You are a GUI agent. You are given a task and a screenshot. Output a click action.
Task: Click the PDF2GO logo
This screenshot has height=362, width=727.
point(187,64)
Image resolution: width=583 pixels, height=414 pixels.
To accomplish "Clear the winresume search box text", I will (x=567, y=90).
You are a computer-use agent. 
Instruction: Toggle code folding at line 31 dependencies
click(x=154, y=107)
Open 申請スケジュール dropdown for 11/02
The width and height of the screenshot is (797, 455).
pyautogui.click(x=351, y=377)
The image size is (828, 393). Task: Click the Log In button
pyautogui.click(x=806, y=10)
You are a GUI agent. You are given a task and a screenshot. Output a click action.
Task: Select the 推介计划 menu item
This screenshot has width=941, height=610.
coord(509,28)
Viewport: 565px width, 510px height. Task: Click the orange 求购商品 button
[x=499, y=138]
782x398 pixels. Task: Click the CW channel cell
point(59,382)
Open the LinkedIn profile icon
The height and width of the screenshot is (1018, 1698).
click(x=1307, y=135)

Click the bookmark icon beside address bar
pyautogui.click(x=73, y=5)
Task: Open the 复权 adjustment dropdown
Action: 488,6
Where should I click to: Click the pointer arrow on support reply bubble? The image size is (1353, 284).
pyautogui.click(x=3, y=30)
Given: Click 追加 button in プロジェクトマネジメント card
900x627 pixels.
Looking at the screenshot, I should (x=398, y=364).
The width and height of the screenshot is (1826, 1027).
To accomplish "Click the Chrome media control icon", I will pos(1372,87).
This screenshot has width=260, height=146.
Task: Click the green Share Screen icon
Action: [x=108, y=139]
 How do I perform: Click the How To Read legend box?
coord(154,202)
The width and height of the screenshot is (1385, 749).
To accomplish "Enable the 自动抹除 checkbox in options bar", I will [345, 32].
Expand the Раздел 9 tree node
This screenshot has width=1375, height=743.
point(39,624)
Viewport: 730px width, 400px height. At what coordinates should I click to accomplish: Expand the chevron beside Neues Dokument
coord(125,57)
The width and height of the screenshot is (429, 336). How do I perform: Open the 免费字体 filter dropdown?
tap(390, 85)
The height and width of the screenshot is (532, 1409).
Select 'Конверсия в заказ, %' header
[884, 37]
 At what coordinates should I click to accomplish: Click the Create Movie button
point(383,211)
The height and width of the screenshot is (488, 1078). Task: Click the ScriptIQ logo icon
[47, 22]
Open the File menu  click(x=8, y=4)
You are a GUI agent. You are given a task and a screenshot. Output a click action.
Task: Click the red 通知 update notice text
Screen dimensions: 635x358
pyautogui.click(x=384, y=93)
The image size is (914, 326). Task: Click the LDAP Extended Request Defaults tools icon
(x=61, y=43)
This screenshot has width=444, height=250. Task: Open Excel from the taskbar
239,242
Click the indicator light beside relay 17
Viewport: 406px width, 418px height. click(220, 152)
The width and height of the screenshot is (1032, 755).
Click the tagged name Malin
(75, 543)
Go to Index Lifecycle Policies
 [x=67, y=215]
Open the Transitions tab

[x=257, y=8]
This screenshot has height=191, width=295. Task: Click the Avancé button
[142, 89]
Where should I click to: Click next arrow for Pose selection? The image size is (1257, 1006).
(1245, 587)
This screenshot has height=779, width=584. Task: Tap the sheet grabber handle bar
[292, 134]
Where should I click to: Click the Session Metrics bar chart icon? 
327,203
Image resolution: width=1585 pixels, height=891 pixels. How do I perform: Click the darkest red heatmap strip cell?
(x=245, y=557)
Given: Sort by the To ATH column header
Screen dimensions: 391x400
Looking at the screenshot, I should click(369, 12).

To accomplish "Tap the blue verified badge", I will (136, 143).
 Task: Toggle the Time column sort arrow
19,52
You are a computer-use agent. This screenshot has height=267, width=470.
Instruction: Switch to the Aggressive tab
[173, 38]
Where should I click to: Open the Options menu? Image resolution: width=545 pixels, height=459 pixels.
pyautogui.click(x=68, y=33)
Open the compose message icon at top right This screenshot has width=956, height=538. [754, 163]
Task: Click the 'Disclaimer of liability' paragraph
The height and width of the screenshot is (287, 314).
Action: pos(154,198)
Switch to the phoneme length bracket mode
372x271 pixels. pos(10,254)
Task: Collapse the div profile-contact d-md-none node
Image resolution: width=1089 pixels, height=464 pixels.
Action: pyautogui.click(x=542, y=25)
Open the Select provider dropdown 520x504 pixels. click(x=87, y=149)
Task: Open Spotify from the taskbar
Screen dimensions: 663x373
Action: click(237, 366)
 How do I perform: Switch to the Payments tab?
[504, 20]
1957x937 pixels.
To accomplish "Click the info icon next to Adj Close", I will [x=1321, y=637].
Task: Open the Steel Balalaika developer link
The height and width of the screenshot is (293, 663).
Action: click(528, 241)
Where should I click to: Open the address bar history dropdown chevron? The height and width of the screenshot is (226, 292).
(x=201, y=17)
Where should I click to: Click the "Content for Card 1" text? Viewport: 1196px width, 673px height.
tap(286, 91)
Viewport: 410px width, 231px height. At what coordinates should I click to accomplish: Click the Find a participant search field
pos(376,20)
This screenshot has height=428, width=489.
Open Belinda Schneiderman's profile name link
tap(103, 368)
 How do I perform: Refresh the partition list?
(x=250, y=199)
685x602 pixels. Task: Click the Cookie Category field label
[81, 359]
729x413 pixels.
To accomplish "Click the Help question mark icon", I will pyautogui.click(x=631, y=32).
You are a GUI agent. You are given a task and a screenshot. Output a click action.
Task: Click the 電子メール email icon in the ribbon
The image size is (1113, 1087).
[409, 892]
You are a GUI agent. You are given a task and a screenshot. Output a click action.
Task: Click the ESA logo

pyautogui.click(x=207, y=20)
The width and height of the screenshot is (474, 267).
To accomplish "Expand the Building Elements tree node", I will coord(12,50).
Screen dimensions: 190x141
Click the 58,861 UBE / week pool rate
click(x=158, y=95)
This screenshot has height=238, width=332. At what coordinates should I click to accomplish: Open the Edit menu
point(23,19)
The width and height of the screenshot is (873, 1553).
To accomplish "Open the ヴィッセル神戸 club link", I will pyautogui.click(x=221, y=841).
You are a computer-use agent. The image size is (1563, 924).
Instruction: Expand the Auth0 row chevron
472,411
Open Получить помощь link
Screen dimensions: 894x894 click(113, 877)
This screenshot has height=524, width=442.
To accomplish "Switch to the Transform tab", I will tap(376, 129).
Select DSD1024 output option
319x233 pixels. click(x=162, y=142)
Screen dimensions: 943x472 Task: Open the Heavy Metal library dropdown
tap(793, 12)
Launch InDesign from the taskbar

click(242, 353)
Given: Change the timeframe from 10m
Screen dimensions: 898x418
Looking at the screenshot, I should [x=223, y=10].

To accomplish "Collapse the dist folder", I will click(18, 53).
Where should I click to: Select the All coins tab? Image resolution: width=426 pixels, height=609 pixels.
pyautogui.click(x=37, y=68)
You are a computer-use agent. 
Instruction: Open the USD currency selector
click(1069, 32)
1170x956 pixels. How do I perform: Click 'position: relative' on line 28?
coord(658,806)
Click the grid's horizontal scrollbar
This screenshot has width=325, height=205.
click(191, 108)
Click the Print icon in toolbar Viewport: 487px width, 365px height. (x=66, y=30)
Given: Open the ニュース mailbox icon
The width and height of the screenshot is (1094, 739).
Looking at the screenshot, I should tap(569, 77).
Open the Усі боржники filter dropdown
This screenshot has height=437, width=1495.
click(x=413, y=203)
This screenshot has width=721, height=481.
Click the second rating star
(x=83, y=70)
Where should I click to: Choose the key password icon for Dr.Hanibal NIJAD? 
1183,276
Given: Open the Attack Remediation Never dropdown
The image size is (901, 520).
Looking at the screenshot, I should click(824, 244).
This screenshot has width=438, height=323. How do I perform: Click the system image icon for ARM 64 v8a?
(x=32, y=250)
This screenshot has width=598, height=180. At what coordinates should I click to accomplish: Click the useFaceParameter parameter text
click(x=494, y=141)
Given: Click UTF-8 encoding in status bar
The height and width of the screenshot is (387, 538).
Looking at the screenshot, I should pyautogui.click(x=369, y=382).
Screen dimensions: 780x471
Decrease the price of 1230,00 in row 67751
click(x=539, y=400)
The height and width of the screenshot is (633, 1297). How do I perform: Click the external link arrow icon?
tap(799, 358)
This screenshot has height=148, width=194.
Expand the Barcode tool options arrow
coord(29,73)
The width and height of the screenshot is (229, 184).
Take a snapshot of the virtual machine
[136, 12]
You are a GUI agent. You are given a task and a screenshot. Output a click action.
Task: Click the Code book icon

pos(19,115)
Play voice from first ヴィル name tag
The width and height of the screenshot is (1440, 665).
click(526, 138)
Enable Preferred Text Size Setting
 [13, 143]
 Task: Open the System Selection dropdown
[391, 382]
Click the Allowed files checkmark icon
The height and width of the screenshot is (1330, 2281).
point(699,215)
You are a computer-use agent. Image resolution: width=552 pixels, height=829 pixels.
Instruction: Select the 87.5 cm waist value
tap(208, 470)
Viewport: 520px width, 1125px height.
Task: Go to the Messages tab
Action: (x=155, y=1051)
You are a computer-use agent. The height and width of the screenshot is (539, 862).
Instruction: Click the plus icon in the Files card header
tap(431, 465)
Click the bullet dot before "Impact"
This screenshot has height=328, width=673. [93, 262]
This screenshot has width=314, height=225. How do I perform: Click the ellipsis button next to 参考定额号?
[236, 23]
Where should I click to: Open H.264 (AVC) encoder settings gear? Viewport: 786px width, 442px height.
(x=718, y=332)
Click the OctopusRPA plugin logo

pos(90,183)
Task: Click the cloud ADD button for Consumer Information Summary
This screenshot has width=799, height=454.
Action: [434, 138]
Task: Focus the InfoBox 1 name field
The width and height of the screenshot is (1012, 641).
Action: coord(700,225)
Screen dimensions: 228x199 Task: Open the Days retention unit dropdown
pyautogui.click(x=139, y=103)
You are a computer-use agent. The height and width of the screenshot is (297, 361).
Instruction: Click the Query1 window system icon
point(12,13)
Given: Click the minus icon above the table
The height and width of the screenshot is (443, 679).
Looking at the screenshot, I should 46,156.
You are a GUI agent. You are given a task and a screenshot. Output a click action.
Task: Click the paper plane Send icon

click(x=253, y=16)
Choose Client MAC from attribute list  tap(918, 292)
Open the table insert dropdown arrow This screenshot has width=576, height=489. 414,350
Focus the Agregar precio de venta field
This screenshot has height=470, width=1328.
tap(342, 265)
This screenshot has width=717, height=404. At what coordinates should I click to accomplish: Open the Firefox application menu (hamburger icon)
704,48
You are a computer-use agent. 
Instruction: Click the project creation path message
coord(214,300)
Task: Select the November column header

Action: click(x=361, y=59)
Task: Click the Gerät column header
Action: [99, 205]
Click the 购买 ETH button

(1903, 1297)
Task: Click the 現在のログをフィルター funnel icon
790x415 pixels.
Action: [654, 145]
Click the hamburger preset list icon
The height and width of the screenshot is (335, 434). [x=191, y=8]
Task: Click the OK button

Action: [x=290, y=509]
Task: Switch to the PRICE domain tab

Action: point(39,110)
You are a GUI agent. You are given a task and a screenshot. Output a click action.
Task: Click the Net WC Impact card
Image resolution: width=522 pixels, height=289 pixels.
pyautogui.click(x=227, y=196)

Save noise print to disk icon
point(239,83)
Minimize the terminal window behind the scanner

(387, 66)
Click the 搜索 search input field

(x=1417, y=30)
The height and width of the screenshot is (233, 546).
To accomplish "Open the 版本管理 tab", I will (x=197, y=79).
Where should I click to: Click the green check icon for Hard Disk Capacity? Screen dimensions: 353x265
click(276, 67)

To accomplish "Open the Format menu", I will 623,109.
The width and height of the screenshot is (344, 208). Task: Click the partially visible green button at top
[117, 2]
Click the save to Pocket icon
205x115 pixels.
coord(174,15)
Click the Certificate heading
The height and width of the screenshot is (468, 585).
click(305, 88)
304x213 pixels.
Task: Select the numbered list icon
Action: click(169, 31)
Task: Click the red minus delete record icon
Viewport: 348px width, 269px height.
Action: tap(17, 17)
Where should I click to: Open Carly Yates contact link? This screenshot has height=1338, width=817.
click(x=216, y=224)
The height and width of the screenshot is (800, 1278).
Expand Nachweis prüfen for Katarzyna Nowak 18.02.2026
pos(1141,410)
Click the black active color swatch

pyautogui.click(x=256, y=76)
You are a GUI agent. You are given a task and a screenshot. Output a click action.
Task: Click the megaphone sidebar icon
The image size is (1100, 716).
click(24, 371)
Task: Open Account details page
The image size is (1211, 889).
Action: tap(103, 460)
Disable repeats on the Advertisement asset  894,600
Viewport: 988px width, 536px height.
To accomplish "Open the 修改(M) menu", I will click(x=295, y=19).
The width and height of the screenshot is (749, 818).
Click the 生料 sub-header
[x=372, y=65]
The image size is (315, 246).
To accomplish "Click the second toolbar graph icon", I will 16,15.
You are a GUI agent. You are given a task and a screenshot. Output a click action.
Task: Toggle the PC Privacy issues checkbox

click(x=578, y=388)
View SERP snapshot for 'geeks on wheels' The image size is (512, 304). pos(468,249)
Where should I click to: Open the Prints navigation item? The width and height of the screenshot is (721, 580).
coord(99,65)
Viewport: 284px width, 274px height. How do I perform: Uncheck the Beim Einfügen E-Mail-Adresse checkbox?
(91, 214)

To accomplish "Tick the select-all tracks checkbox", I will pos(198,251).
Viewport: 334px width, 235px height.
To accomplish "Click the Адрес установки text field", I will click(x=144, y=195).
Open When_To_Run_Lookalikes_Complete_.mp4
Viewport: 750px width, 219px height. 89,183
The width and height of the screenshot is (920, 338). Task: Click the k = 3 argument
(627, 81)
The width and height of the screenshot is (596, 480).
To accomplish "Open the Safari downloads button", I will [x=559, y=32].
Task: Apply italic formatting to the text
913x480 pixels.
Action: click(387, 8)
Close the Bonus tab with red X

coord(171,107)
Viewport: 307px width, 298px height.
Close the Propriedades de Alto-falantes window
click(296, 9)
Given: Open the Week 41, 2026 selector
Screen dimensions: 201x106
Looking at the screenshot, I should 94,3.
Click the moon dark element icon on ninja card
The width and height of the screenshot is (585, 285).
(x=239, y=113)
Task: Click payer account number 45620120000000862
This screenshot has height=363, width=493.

++++++

Instructions to follow = Set out as a numbered list the lines between the one holding "Where should I click to: Open the Prints" and the one holding "Viewport: 750px width, 219px height. 89,183", inclusive, omitting any blank lines.

Result =
1. Where should I click to: Open the Prints navigation item? The width and height of the screenshot is (721, 580).
2. coord(99,65)
3. Viewport: 284px width, 274px height. How do I perform: Uncheck the Beim Einfügen E-Mail-Adresse checkbox?
4. (91, 214)
5. To accomplish "Tick the select-all tracks checkbox", I will pos(198,251).
6. Viewport: 334px width, 235px height.
7. To accomplish "Click the Адрес установки text field", I will click(x=144, y=195).
8. Open When_To_Run_Lookalikes_Complete_.mp4
9. Viewport: 750px width, 219px height. 89,183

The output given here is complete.